La défiance et la méfiance des Autochtones constituent un réel enjeu pour l’État qui voit son monopole en matière de justice se fissurer par les actes de résistance et par une sous-utilisation de ses services. La pression actuelle s’oriente de plus en plus vers une reconnaissance et un développement de régimes distincts et parallèles d’ordres juridiques autochtones[59]. Cependant, cette reconnaissance n’est pas encore appuyée par les pouvoirs publics. Jusqu’à présent, l’État a préféré contenir les velléités d’autodétermination et répondre aux insatisfactions des Autochtones par une série d’accommodements. Ces derniers font office de réponses aux préjudices que nous avons mentionnés précédemment. Ils sont essentiellement ancrés dans trois registres : culturel, systémique et autonomiste[60]. Les accommodements culturels sont fondés sur la prémisse que les différences de cet ordre sont la source du problème et que, si l’on réduit la distance culturelle entre justiciers et Autochtones[61] ou si l’on reconnaît la spécificité culturelle autochtone[62], on aidera à résorber la surreprésentation des Autochtones dans le système de justice et leur problème de méfiance à cet égard. Pour leur part, les accommodements systémiques sont implantés dans l’espoir de contrer et de neutraliser la discrimination de ce type qui se profile en amont et en aval du système de justice[63]. Quant aux accommodements autonomistes, ils forment des concessions aux revendications des Autochtones par la délégation de certains pouvoirs en matière d’administration de la justice aux peuples autochtones[64].

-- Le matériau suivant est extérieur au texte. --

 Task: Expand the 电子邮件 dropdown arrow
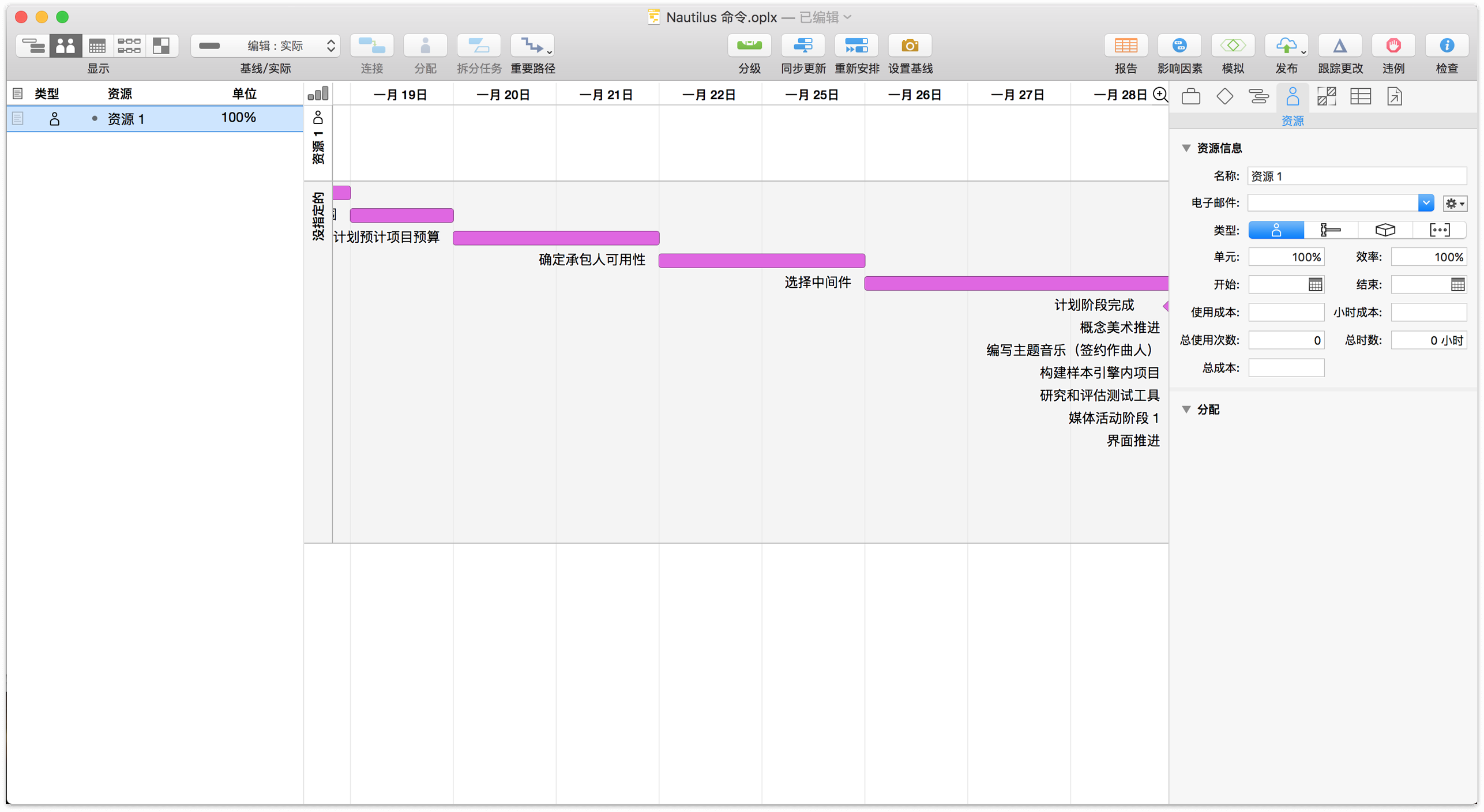click(x=1425, y=203)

Les politiques d’accommodement ne sont pas encore parvenues jusqu’aujourd’hui à résoudre le problème endémique et structurel de la confiance des Autochtones dans le système de justice. Les accommodements culturels se trouvent limités puisqu’ils apportent une réponse culturelle à des problèmes structuraux. Les accommodements autonomistes le sont également par la très relative autonomie déléguée aux autorités autochtones. Les accommodements systémiques, quant à eux, restent les moins développés : ils sont parcellaires, très encadrés, sous-utilisés, voire mal utilisés[65]. Ils ne sont pas parvenus non plus à infléchir la courbe de la surreprésentation des Autochtones dans le système de justice.

Conclusion

Envisagée comme un indicateur des dysfonctionnements, de l’illégitimité et de l’inadéquation culturelle du système pénal, la méfiance des Autochtones envers le système de justice est devenue un enjeu de politiques publiques. Le prisme de la confiance permet-il néanmoins de renouveler la compréhension citoyenne des relations entre les premiers peuples et la justice pénale ? Est-il porteur de transformations ? La méfiance est envisagée dans l’idéologie de la nouvelle gestion publique comme un indicateur d’une relation unilatérale mesurée à partir de la stricte « opinion publique ». Certes, celle-ci est désormais « un acteur à part entière du pénal » qui « s’affirme dans la définition du droit de punir[66] » mais, dans le contexte des relations entre Autochtones et système pénal, elle joue surtout et avant tout le rôle d’un acteur baromètre d’une défiance à contenir. La multidirectionnalité des accommodements en matière de justice pénale appliqués aux Autochtones met en relief l’ambivalence d’un État contraint de répondre aux revendications politiques, sociales et culturelles des premiers peuples, tout en travaillant à la préservation de son cadre juridico-politique. Dans ce contexte, la quête de confiance par le système pénal représente un outil de pacification non négligeable. L’autoréflexion des acteurs du système pénal et des décideurs envers la justice pénale devrait concevoir le prisme de la confiance sous l’angle d’un rapport social, c’est-à-dire un rapport coconstruit dans une dynamique de relations de pouvoir entre groupes vulnérabilisés et instances de régulation, de contrôle et de surveillance et dans lesquelles la méfiance réciproque s’alimente et se renforce. C’est, à notre sens, la seule voie prometteuse pour qu’une transformation structurelle s’oriente vers une décolonisation qui pénalise les problèmes sociaux.